Intended for hardware developers to test their devices’ resistances against ‘juice jacking' (a form of data theft that extracts data as a device is charging), the USB Kill 2.0 permanently damaged--if not destroyed--95% of all devices it was tested with without the company’s proprietary USB protection shield. This shield is what allows the USB Kill 2.0 to be safely used for its intended purpose--to test electrical attack resistance.
What’s more, in some cases when used without the shield, the USB Kill 2.0 wipes data from the device. While this is not what the USB Kill 2.0 is intended to do, this occurs simply because the charge is enough to damage the device’s drive controllers.

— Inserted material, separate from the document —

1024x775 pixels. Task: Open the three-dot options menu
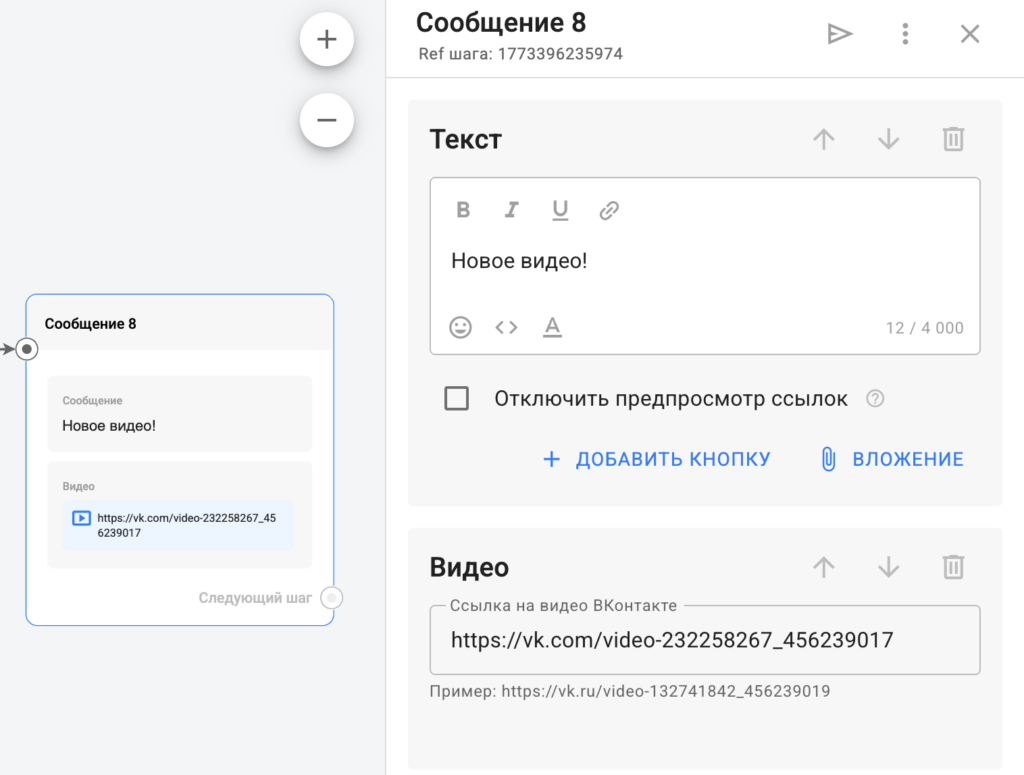[905, 34]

Needless to say, a business saboteur could find great use in the $56 USB Kill 2.0 as a method of attack, and there aren’t many effective protections a workplace can implement, besides educating employees to resist the temptation of plugging in any USB device they find.

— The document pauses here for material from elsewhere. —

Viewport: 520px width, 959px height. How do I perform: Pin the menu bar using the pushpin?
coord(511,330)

Best practices for workstation security dictate that a system be locked whenever its user steps away, no matter how briefly. However, a security researcher recently discovered a method of extracting data from a locked computer using, you guessed it, a USB-connected device. By disguising itself in a particular way, the target computer adopts the device as the preferred network interface, allowing the hacker to extract data to a rogue computer attached to the cable’s other end in about 13 seconds. The best defense, according to the researcher who uncovered this flaw: don’t leave your workstation logged in and unattended, even with the screen locked.
What a Business Can Do to Protect Itself
Of course, not all USBs are evil carriers of the worst malwares and threats, but by no means should they be used after being found on the street willy-nilly, especially in a workplace setting. In order to protect business workstations and data from threats, simply enforce a requirement to have any USBs fully checked by your IT department before in-office use. Alternatively, consider utilizing a cloud solution as a much safer option to meet your mobile storage needs.
To protect your business from possible saboteurs introducing their USB-based malware, it is also wise to secure exposed ports with locking devices.
While USB devices seem to be the pinnacle of affordable convenience in data storage, they are far more trouble than they are worth, at least in terms of security. There are much safer solutions to implement that feature equal, if not greater mobility than even a flash drive. A cloud solution, for instance, can be accessed from anywhere there is an Internet connection, kept safe in a well-protected, offsite location. New and improved solutions like these make risk-laden devices, such as USB dongles, unnecessary.